(Extracted entries)

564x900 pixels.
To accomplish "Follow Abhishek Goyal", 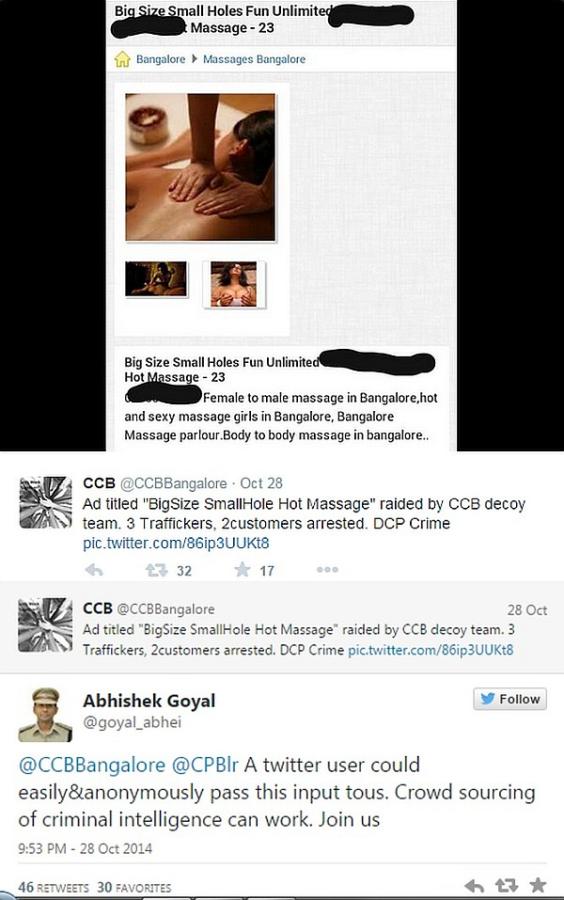I will pos(510,699).
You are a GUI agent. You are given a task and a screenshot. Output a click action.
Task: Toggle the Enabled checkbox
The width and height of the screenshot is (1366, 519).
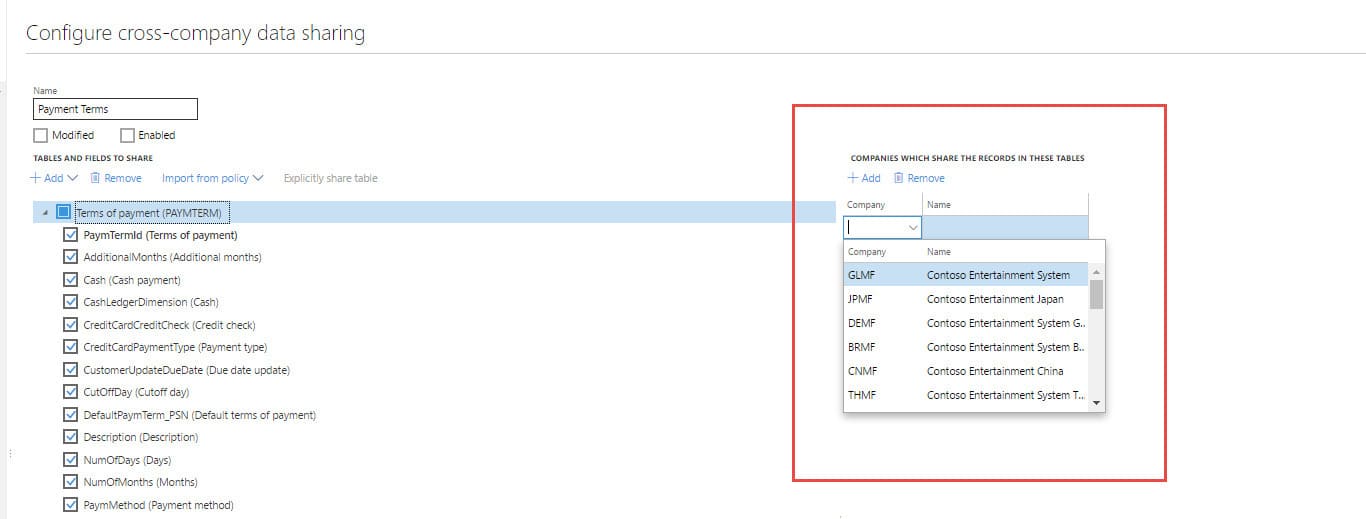[127, 135]
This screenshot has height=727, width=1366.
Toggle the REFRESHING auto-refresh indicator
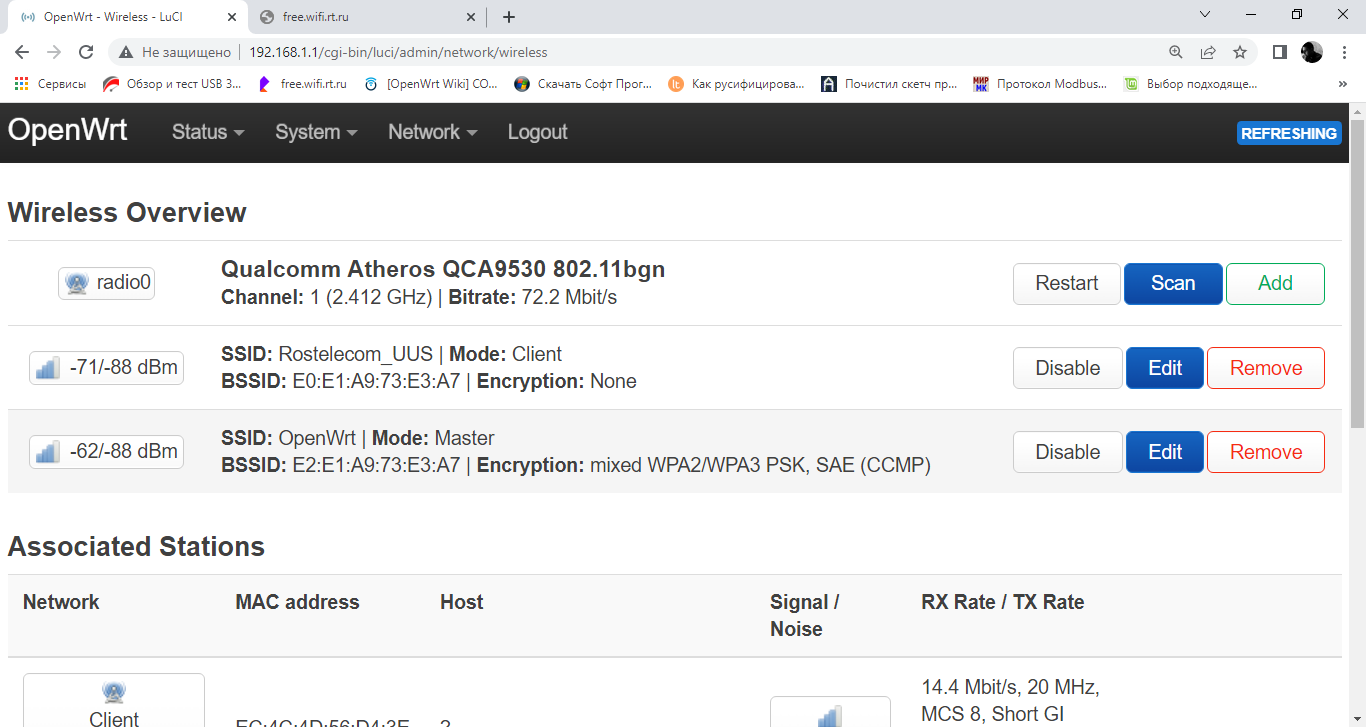[1288, 133]
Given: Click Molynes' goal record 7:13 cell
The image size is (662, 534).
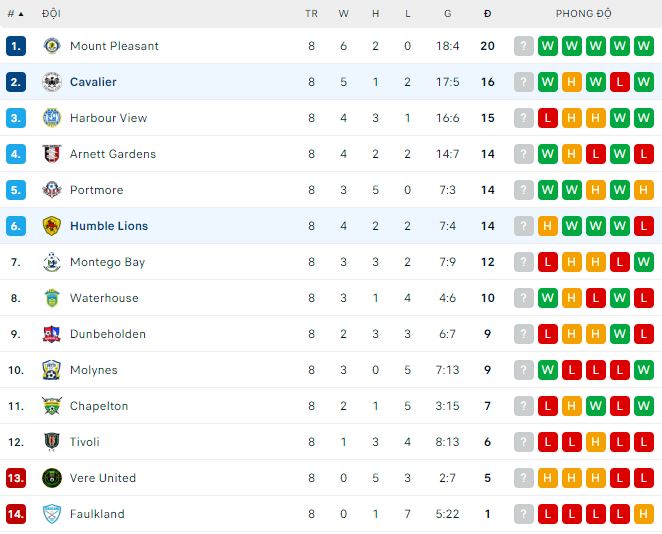Looking at the screenshot, I should (447, 370).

(End Extracted entries)

The problem. Please return the lines from the line with "This screenshot has height=727, width=1366." through the last line of the data, both included, exactly, and without pictures.

Exercise response.
This screenshot has height=727, width=1366.
Toggle the REFRESHING auto-refresh indicator
[1288, 133]
Given: Click Molynes' goal record 7:13 cell
The image size is (662, 534).
Looking at the screenshot, I should (447, 370).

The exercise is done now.